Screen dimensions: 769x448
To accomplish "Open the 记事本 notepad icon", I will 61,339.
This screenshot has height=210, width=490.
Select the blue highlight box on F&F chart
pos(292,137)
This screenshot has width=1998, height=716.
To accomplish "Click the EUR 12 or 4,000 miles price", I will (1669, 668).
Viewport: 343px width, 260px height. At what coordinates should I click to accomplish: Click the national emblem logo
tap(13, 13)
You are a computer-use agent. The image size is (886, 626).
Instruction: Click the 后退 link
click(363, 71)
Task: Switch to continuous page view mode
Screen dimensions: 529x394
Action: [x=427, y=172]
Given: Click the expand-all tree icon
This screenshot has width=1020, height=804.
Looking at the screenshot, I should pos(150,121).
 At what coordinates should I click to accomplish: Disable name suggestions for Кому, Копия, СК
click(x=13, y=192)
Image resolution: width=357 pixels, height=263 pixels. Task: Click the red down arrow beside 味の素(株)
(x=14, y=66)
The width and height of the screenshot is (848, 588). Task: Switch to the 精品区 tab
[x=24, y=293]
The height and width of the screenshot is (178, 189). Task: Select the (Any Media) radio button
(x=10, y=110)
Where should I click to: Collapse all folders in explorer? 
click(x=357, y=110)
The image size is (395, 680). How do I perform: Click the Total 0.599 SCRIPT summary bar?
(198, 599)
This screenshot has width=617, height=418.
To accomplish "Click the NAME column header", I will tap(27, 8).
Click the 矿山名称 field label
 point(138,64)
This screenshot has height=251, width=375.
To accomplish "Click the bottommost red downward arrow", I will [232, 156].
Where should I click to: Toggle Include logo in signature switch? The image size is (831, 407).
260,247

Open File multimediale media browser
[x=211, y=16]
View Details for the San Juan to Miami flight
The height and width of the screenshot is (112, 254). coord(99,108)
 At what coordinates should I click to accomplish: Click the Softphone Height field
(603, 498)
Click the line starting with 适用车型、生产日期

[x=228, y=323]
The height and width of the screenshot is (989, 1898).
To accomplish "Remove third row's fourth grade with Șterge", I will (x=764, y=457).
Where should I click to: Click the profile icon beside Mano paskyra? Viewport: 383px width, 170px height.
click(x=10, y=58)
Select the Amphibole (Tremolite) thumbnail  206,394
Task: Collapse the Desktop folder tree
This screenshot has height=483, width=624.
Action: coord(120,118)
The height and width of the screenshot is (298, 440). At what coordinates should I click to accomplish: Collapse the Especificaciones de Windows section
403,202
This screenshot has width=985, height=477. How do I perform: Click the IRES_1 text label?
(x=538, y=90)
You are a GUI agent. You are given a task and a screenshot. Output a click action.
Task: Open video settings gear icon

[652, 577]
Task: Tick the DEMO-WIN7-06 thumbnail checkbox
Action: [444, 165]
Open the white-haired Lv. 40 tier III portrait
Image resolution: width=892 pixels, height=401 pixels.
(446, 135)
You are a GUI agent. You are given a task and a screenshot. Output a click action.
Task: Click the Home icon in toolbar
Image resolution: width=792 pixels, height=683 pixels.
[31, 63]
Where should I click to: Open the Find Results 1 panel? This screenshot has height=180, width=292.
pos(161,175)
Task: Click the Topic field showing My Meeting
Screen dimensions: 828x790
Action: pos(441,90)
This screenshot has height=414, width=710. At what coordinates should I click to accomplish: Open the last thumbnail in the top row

——

Descripción de la tarea: Transcribe sin cambios el tramo de los registros que empieza en la línea que contiene "The height and width of the screenshot is (989, 1898)." y termina en la línea que contiene "Action: [444, 165]", con ambas líneas incluidas.

En respuesta:
The height and width of the screenshot is (989, 1898).
To accomplish "Remove third row's fourth grade with Șterge", I will (x=764, y=457).
Where should I click to: Click the profile icon beside Mano paskyra? Viewport: 383px width, 170px height.
click(x=10, y=58)
Select the Amphibole (Tremolite) thumbnail  206,394
Task: Collapse the Desktop folder tree
This screenshot has height=483, width=624.
Action: coord(120,118)
The height and width of the screenshot is (298, 440). At what coordinates should I click to accomplish: Collapse the Especificaciones de Windows section
403,202
This screenshot has width=985, height=477. How do I perform: Click the IRES_1 text label?
(x=538, y=90)
You are a GUI agent. You are given a task and a screenshot. Output a click action.
Task: Open video settings gear icon

[652, 577]
Task: Tick the DEMO-WIN7-06 thumbnail checkbox
Action: [444, 165]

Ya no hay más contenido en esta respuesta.